AE Originals
Amy E. Bartell is an artist, activist and teacher. Working with ink, handmade papers, watercolor, photography, digital and mixed media — her broad approach to media gives voice to message and meaning. Whether posters, prints or photographs, her work offers a glimpse into her view of the world. She believes in the power of art as a tool for change.
Her work addresses issues of social justice and diversity and is distributed internationally through such venues as the Museum of Tolerance in Los Angeles, California and the United States Holocaust Memorial Museum in Washington, D.C. Her commissioned works include: The National Organization for Women, the National Gay and Lesbian Task Force, the Worcester Women’s History Project, Vera House, The Q Center and for the Freedom to Marry Campaign. She has also created over two dozen murals on college campuses and for non-profit organizations including: SUNY Oswego, Syracuse University, Carleton College, California State, Wells College, Towson University, Monmouth University, The Food Bank of CNY, AIDS Community Resources, University of Connecticut, University of New Hampshire and Washington State University. She is the recipient of the Unsung Heroine Award from the National Organization for Women and the Rubenstein Social Justice Award from Syracuse University.
Her latest and ongoing investigation is a body of work called “Dear World” – and speaks to a world frayed at the edges.
Artist’s Statement:
Dear World is a series of mixed media images that speak to a delicate, splintered landscape of dualities with cracks through which ineffable beauty has grown but stories have fallen. Edges where so much has been marginalized and so many are woundable.
Dear World is a gathering of petals, branches, shadows, beach glass, clay, pebbles, paint, ink, and loose ends.
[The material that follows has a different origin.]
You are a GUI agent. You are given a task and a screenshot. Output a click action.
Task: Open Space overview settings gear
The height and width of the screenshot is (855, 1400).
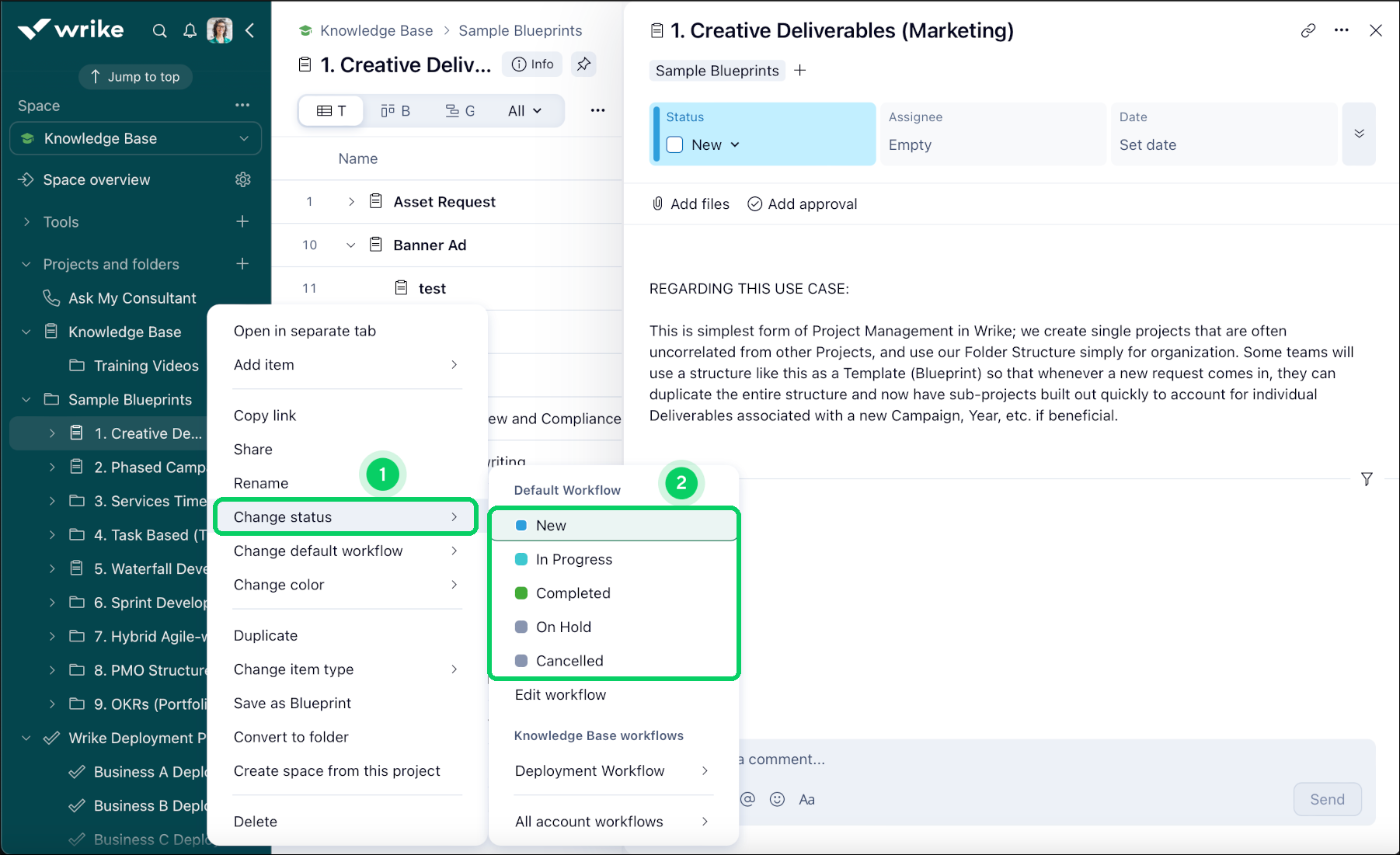[x=243, y=180]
I meander at the edges of paths and parking lots; I take photos of what is tossed, blown, still. In the dailiness of sketching, I draw spirals, cells and water, over and over. The patterns are soothing and their repetition chisels new routes for my thoughts. I paint and assemble, I make hoops from clay and bridges from thin air.
Dear World is a plea, a prayer, an elegy, a love letter. It is a reliquary of nests, the enigma of our shared sky, the flown air of birds. This work is a reckoning with the moment we have, and a reverence for the stitches we hold onto at the seams.